La familia es el principal soporte del enfermo. El afecto que proporciona y la cantidad de tiempo que dedica son insustituibles para el enfermo.
Tras el diagnóstico de cáncer, toda la familia tiene que hacer frente a una gran cantidad de decisiones, emociones y cambios en su forma habitual de vivir y convivir. Cada miembro de la familia puede tener un mayor o menor grado de implicación en el cuidado del enfermo, pero lo cierto es que ninguno de ellos puede evitar estos cambios.

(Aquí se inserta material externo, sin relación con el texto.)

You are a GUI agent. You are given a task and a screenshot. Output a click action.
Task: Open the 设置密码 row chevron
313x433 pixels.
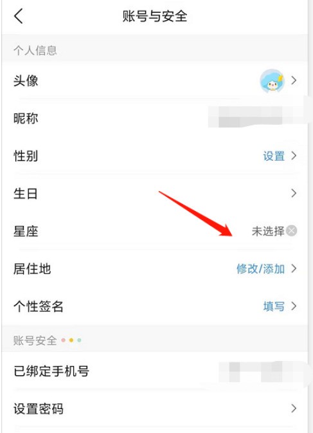pos(294,408)
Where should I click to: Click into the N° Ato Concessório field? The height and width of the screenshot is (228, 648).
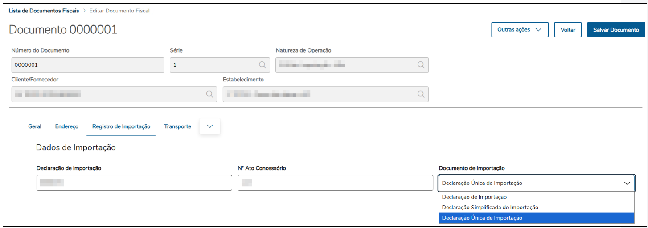tap(335, 183)
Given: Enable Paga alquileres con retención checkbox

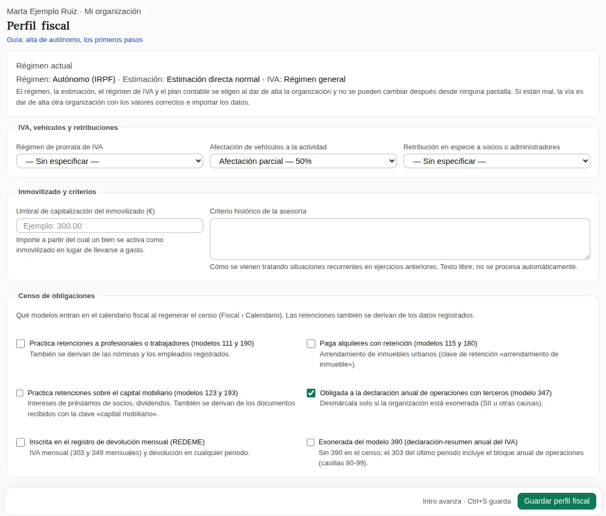Looking at the screenshot, I should [311, 343].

El familiar como persona que cuida
Es una situación difícil que requiere una buena dosis de apoyo y colaboración por parte de todos. Lo importante es conseguir que la familia aprenda a vivir y a cuidar día a día.
En numerosas ocasiones, el familiar siente que el enfermo sufre pero no sabe cómo comportarse para que se encuentre mejor. Desconoce o duda sobre cómo cuidarle, cómo apoyarle, qué aconsejarle, cómo hablar sobre sus preocupaciones, sus miedos, etc.
No siempre existen respuestas a estas dudas pero sí puede poner en práctica algunas ideas que facilitan el cuidado del enfermo. Saber cómo suelen comportarse los enfermos ante el cáncer y la forma en la que podemos actuar para ayudar, son buenas herramientas en estos momentos.
El familiar como persona que debe cuidarse
Convivir y cuidar a una persona con una enfermedad grave conlleva fatiga, problemas físicos, sentimientos de impotencia, de culpa, ira, tristeza, etc. En definitiva, in importante desgaste físico y emocional.